• Set problem:
In the Bragg v. State opinion, on what date did the trial court conduct the jury trial?

===== Extract =====

From Casetext: Smarter Legal Research

Bragg v. State

Court of Appeals of Indiana.
Oct 15, 2015
41 N.E.3d 306 (Ind. App. 2015)

Opinion

No. 49A02–1412–CR–878.

10-15-2015

Douglas BRAGG, Appellant–Defendant, v. STATE of Indiana, Appellee–Plaintiff.

Elizabeth A. Houdek, Indianapolis, IN, Attorney for Appellant. Gregory F. Zoeller, Attorney General of Indiana, Gary Damon Secrest, Jonathan R. Sichtermann, Deputy Attorney General, Indianapolis, IN, Attorneys for Appellee.


Elizabeth A. Houdek, Indianapolis, IN, Attorney for Appellant.

Gregory F. Zoeller, Attorney General of Indiana, Gary Damon Secrest, Jonathan R. Sichtermann, Deputy Attorney General, Indianapolis, IN, Attorneys for Appellee.

MEMORANDUM DECISION

RILEY, Judge.

STATEMENT OF THE CASE

[1] Appellant–Defendant, Douglas Bragg (Bragg), appeals his conviction for criminal deviate conduct, a Class A felony, Ind.Code § 35–42–4–2 (2012) ; sexual battery, a Class C felony, I.C. § 35–42–4–8 (2012) ; and theft, a Class D felony, I.C. § 34–43–4–2 (2013).

This section was repealed by P.L. 158–2013, SEC. 438 and P.L. 214–2013, SEC. 37, eff. July 1, 2014.

[2] We affirm.

ISSUE

[3] Bragg raises one issue on appeal, which we restate as: Whether the trial court abused its discretion when it denied Bragg's motion to strike a prospective juror for cause because the juror was a deputy attorney general.

FACTS AND PROCEDURAL HISTORY

[4] On January 29, 2014, the State charged Bragg with two Counts of Class A felony criminal deviate conduct, one Count of Class B felony criminal confinement, two Counts of Class C felony sexual battery, one Count of Class C felony intimidation, and one Count of Class D felony theft. On November 5, 2014, the trial court conducted a jury trial.

[5] During the venire, one of the prospective jurors volunteered that he was “not a law enforcement officer per se” but that he was a “deputy attorney general [and] a supervisor in [the] appeals division,” working very closely with the criminal appeals attorneys. (Conf. Transcript p. 45). As such, he felt “a little uncomfortable about serving as a juror.” (Conf. Tr. p. 45). When questioned by Bragg that he is “probably leaning towards favoring the State or being biased by the State,” the prospective juror responded that he had “been doing that for a long time [and][s]o there's a natural tendency probably.” (Conf. Tr. p. 84). When asked whether he could be fair, the prospective juror noted

Well, I'm not sure that I would ever say that I couldn't be entirely fair, but I bring to the table a lengthy experience with these kinds of things. And I've represented the State at the—you know, at the Attorney General's level in many, many things.

===== Supplied records =====

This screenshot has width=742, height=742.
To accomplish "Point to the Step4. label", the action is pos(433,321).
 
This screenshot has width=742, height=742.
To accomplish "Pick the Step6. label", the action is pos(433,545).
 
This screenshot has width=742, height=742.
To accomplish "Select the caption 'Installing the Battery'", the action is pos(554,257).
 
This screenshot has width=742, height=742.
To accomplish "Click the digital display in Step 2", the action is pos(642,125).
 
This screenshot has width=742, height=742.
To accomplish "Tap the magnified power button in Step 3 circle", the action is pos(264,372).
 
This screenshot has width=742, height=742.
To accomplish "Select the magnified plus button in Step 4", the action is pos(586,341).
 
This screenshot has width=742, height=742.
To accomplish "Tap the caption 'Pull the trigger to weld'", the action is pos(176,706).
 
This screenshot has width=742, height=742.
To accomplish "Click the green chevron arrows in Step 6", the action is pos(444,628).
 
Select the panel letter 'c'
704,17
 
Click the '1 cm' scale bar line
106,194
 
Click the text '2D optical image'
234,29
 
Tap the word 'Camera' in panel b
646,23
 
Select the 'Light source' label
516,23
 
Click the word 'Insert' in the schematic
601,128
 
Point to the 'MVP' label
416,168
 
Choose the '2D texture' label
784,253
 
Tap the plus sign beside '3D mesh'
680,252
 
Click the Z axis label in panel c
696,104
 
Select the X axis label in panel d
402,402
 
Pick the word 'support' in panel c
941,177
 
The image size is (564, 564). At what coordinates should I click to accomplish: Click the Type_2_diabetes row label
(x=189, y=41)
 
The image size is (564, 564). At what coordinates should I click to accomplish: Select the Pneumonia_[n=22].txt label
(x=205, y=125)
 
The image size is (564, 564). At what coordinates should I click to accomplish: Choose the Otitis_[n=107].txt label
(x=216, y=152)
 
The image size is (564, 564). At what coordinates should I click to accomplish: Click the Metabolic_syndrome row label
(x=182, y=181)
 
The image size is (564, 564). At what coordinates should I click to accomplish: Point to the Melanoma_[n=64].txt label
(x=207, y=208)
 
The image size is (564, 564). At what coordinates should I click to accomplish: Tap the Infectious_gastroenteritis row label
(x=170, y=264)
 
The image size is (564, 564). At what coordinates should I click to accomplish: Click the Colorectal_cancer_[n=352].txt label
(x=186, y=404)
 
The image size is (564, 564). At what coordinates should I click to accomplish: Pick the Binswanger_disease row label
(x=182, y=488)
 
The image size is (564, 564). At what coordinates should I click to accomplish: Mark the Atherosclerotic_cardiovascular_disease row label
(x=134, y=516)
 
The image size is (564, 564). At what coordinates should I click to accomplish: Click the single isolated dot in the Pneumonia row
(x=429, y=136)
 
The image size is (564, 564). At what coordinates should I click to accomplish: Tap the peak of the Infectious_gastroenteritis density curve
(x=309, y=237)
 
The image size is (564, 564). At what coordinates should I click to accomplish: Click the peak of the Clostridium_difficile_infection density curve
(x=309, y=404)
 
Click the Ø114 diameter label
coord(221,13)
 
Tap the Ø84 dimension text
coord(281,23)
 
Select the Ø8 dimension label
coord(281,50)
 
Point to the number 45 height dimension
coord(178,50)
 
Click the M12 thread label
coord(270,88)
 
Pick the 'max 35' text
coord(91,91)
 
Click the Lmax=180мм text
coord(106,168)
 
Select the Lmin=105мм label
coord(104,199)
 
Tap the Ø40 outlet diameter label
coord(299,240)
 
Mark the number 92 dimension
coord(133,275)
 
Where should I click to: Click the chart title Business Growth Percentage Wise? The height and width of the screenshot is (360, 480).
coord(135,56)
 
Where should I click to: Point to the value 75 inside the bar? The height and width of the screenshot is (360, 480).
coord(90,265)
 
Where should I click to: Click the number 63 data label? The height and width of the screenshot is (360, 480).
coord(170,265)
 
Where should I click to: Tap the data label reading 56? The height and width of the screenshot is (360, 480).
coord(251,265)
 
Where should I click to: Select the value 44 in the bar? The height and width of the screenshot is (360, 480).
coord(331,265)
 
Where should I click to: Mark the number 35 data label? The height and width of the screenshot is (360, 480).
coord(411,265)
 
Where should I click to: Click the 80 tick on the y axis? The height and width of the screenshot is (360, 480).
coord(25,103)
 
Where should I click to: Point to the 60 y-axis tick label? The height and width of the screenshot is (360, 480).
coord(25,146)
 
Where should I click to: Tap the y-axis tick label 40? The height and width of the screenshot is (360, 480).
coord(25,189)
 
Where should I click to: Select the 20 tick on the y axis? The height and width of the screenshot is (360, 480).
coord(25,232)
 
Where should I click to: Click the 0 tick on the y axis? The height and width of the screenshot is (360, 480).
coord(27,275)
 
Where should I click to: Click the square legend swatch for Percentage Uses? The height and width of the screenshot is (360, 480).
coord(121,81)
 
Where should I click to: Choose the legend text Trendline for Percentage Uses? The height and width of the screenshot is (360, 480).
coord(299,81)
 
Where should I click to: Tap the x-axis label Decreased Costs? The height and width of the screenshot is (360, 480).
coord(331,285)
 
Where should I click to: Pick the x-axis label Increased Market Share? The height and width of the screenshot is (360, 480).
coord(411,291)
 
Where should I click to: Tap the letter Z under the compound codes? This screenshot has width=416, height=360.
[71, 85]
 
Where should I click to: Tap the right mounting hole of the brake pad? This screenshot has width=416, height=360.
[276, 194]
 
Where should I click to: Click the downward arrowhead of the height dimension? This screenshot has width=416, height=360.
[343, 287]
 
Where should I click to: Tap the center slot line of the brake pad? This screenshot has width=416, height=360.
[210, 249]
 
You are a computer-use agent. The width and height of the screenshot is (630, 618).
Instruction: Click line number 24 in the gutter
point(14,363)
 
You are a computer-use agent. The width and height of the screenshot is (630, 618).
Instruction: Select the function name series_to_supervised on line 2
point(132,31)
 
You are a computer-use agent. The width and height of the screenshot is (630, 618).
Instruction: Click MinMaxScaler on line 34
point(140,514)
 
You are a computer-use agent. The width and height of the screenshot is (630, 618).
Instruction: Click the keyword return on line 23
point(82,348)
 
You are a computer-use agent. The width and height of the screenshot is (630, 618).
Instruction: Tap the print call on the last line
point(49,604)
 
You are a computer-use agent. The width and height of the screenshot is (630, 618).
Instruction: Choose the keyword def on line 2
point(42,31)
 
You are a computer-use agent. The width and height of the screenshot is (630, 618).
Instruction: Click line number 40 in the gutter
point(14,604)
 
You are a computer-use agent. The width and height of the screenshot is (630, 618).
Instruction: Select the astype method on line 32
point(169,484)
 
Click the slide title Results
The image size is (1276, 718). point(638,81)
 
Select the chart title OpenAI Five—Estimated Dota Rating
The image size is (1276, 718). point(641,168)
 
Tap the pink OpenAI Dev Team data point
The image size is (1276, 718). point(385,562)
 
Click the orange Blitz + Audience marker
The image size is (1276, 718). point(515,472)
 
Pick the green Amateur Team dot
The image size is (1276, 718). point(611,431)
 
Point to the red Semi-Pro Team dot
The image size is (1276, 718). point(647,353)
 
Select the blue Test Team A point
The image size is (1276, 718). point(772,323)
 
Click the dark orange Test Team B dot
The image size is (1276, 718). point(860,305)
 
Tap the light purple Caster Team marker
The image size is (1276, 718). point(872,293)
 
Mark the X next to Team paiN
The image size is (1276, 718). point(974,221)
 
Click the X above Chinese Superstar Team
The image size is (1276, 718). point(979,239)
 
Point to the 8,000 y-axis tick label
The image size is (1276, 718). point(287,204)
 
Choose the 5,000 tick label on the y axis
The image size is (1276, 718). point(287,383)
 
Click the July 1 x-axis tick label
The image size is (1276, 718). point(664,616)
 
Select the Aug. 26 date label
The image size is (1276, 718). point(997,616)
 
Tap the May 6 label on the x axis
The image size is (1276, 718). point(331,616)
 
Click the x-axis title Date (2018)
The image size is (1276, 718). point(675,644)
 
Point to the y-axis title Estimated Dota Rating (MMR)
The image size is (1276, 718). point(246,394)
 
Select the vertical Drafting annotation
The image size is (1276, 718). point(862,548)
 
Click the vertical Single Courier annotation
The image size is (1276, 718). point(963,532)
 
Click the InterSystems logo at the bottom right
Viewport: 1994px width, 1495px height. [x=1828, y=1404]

=====

• Solved exercise:
November 5, 2014.